• Triple Negative

    Asked by debphill on Saturday, February 9, 2019

    Triple Negative

    Chances of recurrence,has anyone had recurrence shortly after completion of treatment

    8 Answers from the Community

    8 answers
    • lujos' Avatar
      lujos

      I’m not triple negative, but havehad a recurrence 4 years after diagnosis of a primary IIb, ER/PR+ cancer. Threw the book at it with surgery,rads and chemo.

      The point is, you never know, all you can do is try your best to deal with it if you’re unlucky enough to have it recur.

      2 months ago
    • Shelkay1's Avatar
      Shelkay1

      I had a lower left lobectomy in September, had 4 rounds of chemo (Cisplatin/Alimta) from October-December. I was back for CT/check-up and getting ready to start radiation a couple weeks ago & 2 new spots were found. Largest was biopsied & is positive for adenocarcinoma. They are calling this as recurrence since it is something not there before starting treatment; I should find out more next week about what they are suggesting. 1st one was not sent for biomarker testing, this one was. Now just to wait.

      2 months ago
    • Shelkay1's Avatar
      Shelkay1

      I had a lower left lobectomy in September, had 4 rounds of chemo (Cisplatin/Alimta) from October-December. I was back for CT/check-up and getting ready to start radiation a couple weeks ago & 2 new spots were found. Largest was biopsied & is positive for adenocarcinoma. They are calling this as recurrence since it is something not there before starting treatment; I should find out more next week about what they are suggesting. 1st one was not sent for biomarker testing, this one was. Now just to wait.

      2 months ago
    • cllinda's Avatar
      cllinda

      From my understanding, being triple negative is harder to treat. But I don't know if that makes recurrence more likely.
      All we can do is let our team go to bat for us and hope they send this disease over the left field fence. Way across the street, into Waveland Avenue. A little baseball talk for analogy. Go Cubs!

      2 months ago
    • fiddler's Avatar
      fiddler

      I had TNBC and that has been a concern of mine these past 6 years since surgery to remove the cancer.

      [Digression #1: yesterday I read a piece by an MD in Cholesterol Clear that if your total cholesterol is below 200 you increase the chances of cancer and infectious diseases, and that a woman's LDL should be around 130 because (an MIT researcher said that) women don't have problems with high cholesterol, they have problems with LOW CHOLESTEROL!]

      From all that I've read, the 5 year mark is an indicator that the chances are good for no recurrence. However, it's a number and we all know that those numbers, like LDL, are hooey (arbitrary with not enough information to back up the assertion).

      [Digression #2 and final: an MD in med school was told by a professor that 50% of everything he learned in med school would be disproved.]

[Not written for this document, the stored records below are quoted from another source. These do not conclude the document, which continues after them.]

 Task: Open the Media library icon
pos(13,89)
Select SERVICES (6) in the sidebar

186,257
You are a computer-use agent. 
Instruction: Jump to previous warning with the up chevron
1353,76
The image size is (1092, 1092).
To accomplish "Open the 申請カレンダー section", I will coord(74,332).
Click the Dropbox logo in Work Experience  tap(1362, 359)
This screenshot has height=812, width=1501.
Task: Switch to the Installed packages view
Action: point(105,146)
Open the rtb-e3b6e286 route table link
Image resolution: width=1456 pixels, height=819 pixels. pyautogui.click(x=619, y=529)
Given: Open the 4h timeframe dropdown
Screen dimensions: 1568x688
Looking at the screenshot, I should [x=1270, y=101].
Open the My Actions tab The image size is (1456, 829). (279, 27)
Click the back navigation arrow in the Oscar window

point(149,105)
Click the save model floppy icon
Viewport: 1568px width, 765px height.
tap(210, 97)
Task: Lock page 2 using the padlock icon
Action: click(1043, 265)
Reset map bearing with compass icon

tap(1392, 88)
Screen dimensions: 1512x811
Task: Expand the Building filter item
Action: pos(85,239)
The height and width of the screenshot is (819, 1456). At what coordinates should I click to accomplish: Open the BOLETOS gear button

      That said, the so-called experts say some things about TNBC survival rate:
      if you make 5 years your survival rate increases a few %-age points
      as time goes on after 5 yrs survival rate increases, whereas with all other breast cancers the
      opposite is true
      there are 2 kinds of TNBC; one recurs, one doesn't
      Vanderbilt U said TNBC may be ovarian cancer that found its way into the breast.
      and so on and so forth.

      Pick one and hold onto it. Either that or roll the dice.

      2 months ago
    • fiddler's Avatar
      fiddler

      PS - LDL #s are not arbitrary, they're made up.

      2 months ago
    • Mom2Twins' Avatar
      Mom2Twins

      I was diagnosed TNBC Stage II In March of 2016 at the age of 40. I had 16 rounds of Chemo (Adriamycin/Cytoxan and Taxol/Carboplatin) followed by a double mastectomy. A TNBC diagnosis can be very scary as there is plenty of negative information one can find about lack of treatment options and recurrence rates. However, there have been many recent advances in the understanding and management of TNBC. I have been followed closely, every 3 months, since my initial diagnosis. I still deal with anxiety with each of those follow-up appointments and bloodwork. But I cancer-free today and I count my blessings each and every day and don't take anything for granted. Find a team of doctors and nurses that you can trust and put you at ease. Listen to their advice and live your best life.

      2 months ago
    • debphill's Avatar
      debphill

      thank you for the responses, it really helps.